/ Should we be planting potatoes
only 50% of our food grown in this country
How long does global lockdown last and what is it's effect on food production
I’ve a suspicion 50% is enough if we stoped over eating and dealt with food waste. Still, it doesn’t leave much room for a crop failure does it?
To be sure
They will take months to grow to an edible size. And a crop failure, like the 'Irish famine', is not impossible as has been mentioned.
However we'll be planting ours next week.
My uninformed opinion is that we will be OK because by the time national supplies run low there will be enough people who have caught it, recovered and have immunity, to unload the ships and drive the lorries.
Hmmmm, perhaps but surely one lesson we can already take from this situation is don't rely on some magic country 'over there' to produce everything.
I think we will all now look at international supply chains much more closely, and surely if we can all start growing veg like almost every generation before us did it's a good thing on so many levels. Good for your local ecosystem, good for your mental health to spend some hours pottering in the garden, good for your plate to be full (well semi-full, OK something...) of lovely fresh veg, good for your taste buds, good for all the food miles and packaging to be lost, good for your kids to get an understanding of where food comes from...
So get planting! Perhaps 'Dig for Victory!' needs to make a come back. I'm certainly going to be trying to get my kids to help me out in the back garden with our veg patch as part of their home schooling, wish me luck. "You can have your pocket money when you've weeded the veg patch!".
Oh, and don't get me started on the recent trend for replacing your lawn with astroturf/plastic grass because 'it's so much easier to maintain'. FFS.
OK I hadn't thought of that. I suppose we rely on other countries having a surplus they are willing to par twith. We should have a vaccine in 18 months if we're lucky so we should be fine for food for that amount of time? I don't really know anything about supply chains.
Sh*t bro, now's the time to learn!
What I meant was that I only know what I've read on the internet etc. I assume that I don't know anything as I don't work in supply chain or logistics (I think without working in an industry it's hard for me to say that I know much about it). And with this being the internet I could be replying to an leading expert in food supply chains.

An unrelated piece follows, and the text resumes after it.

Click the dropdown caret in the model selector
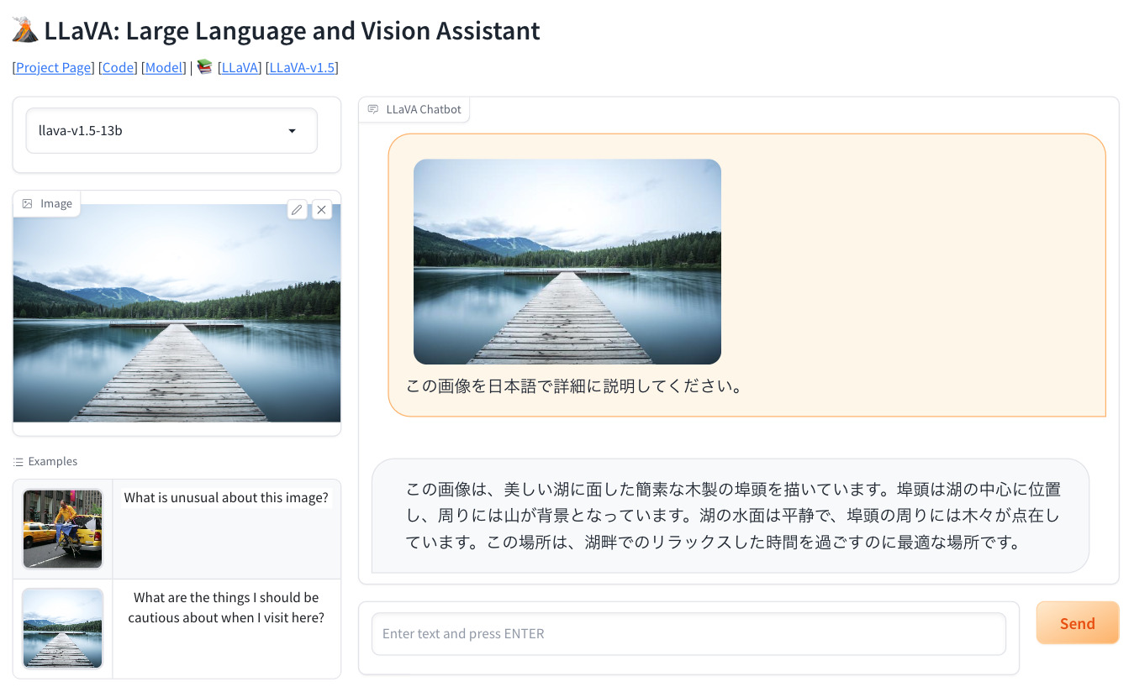The width and height of the screenshot is (1134, 687). click(x=292, y=131)
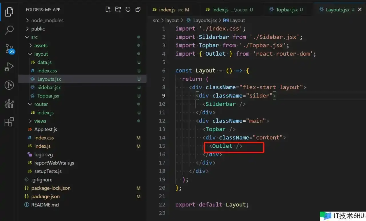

But I am aware of the basics like the fact that most food comes from abroad.
PS I do grow veg.
Yes you should be planting potatoes - home grown ones taste so much better !
Anyone can grow salad stuff, rapid turn around, high nutrition. Spuds are for the long term and only worth it if you have the space. It's the fresh colourful stuff which is grown overseas that could start to slow down.
> We should have a vaccine in 18 months if we're lucky so we should be fine for food for that amount of time?
For a virus that might mutate there may never be a fully functioning vaccine.
Food chains are short in time span, but long in distsnce. The UK imports masses from southern Spain, Netherlands, etc.. when the country goes into lock down how much food will be allowed to leave?
I just had porridge for breakfast for the first time in years. The reason is that my usual breakfast contains eggs, something that has been impossible to obtain over the past week.
Eggs are only one of a long list items no longer available.
I'm wondering if I'm having to change my diet this early in the crisis how are things going to be in month or two or three when the epidemic reaches it's peak?
Looks like maybe the panic buyers were right after all.
> And a crop failure, like the 'Irish famine', is not impossible as has been mentioned.
Due to the very wet weather over the autumn & winter, the country is already heading for a poor crop of many foodstuffs.
Many farmers got no crops planted and a lot of any that did go in the ground were ruined by flooding.